Input records:
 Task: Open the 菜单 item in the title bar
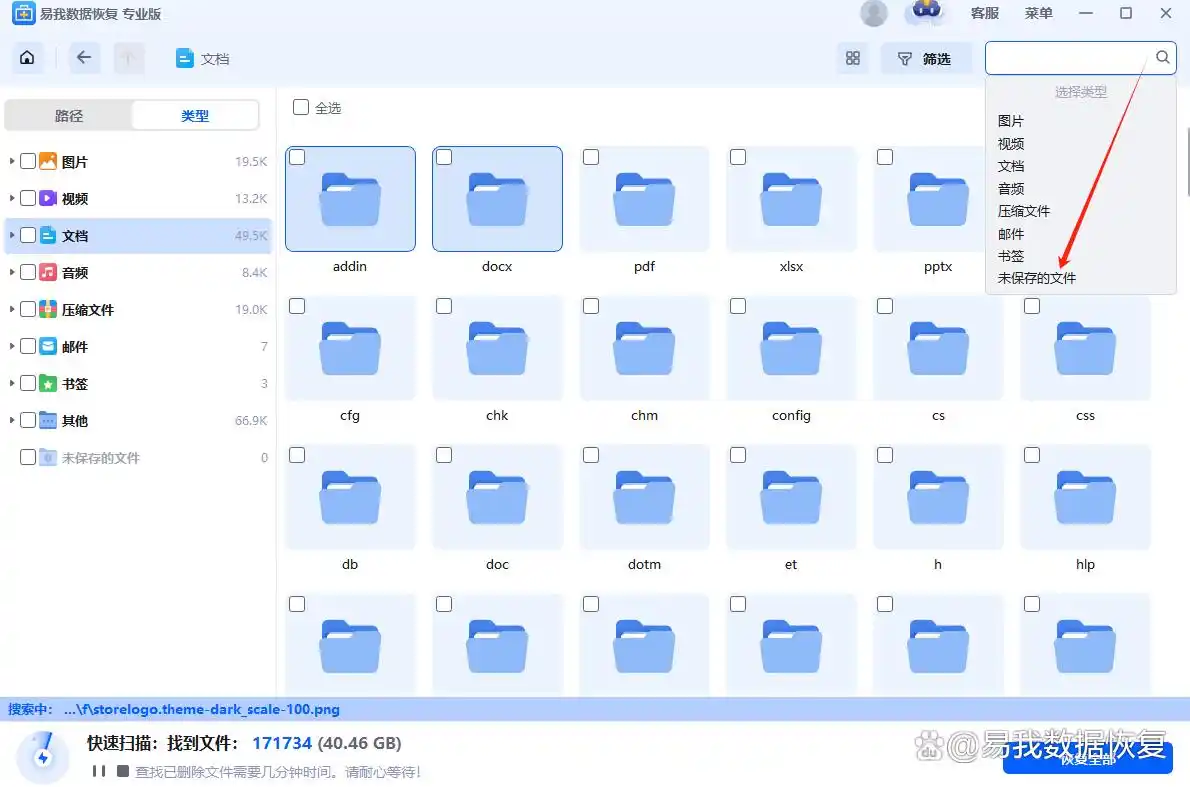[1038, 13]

* * *

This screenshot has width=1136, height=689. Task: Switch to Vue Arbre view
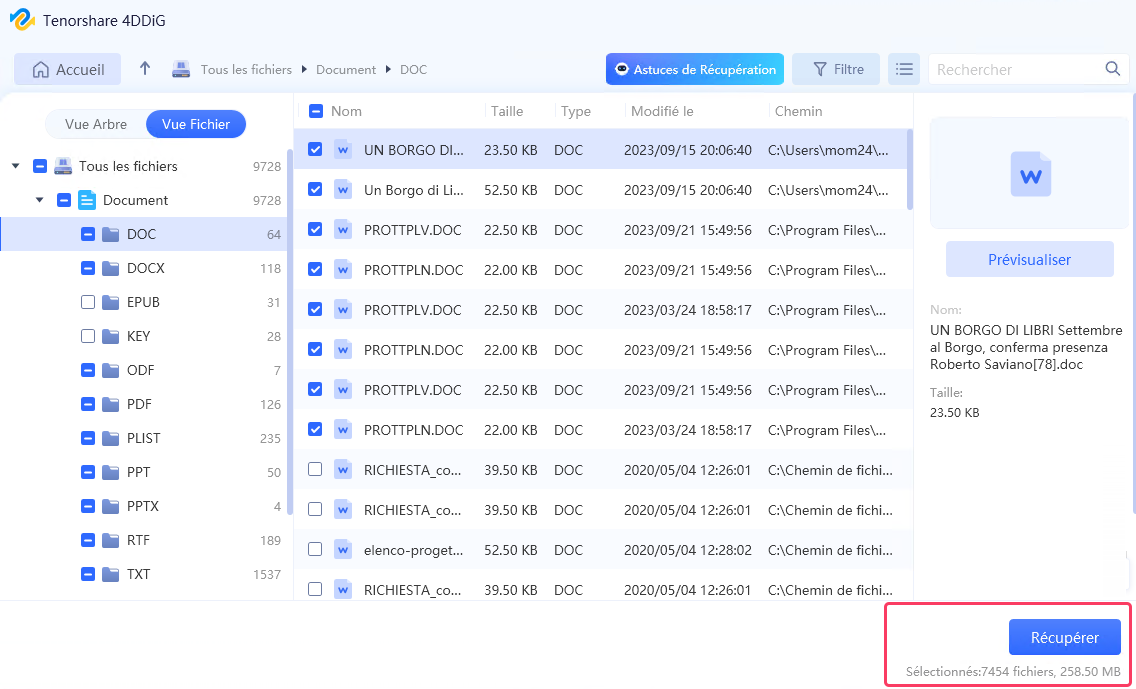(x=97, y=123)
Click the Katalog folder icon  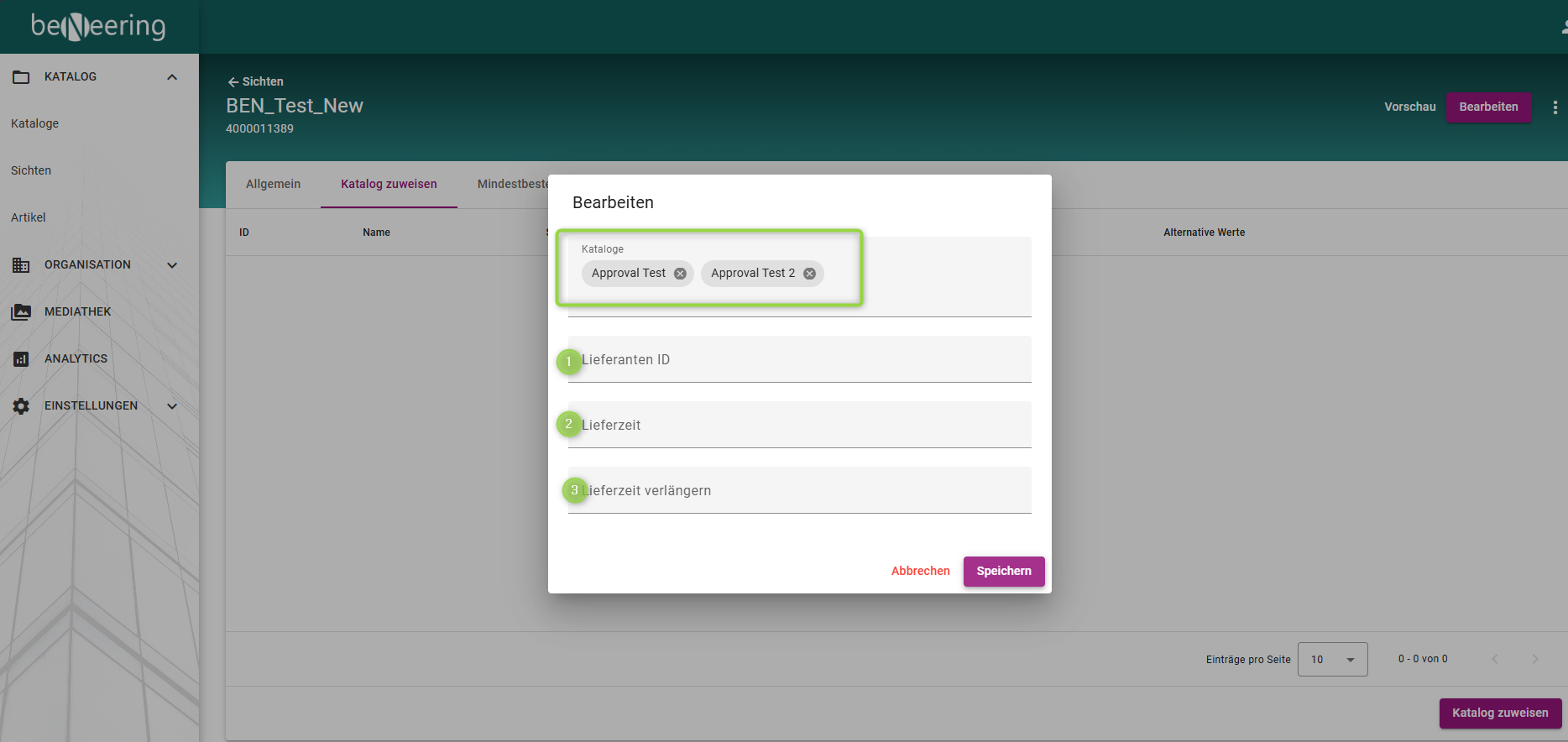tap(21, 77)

Exercise objective:
Show every line in the records that contains the string "Task".

Problem solution:
 Task: Open the 菜单 item in the title bar
This screenshot has width=1136, height=689. Task: Switch to Vue Arbre view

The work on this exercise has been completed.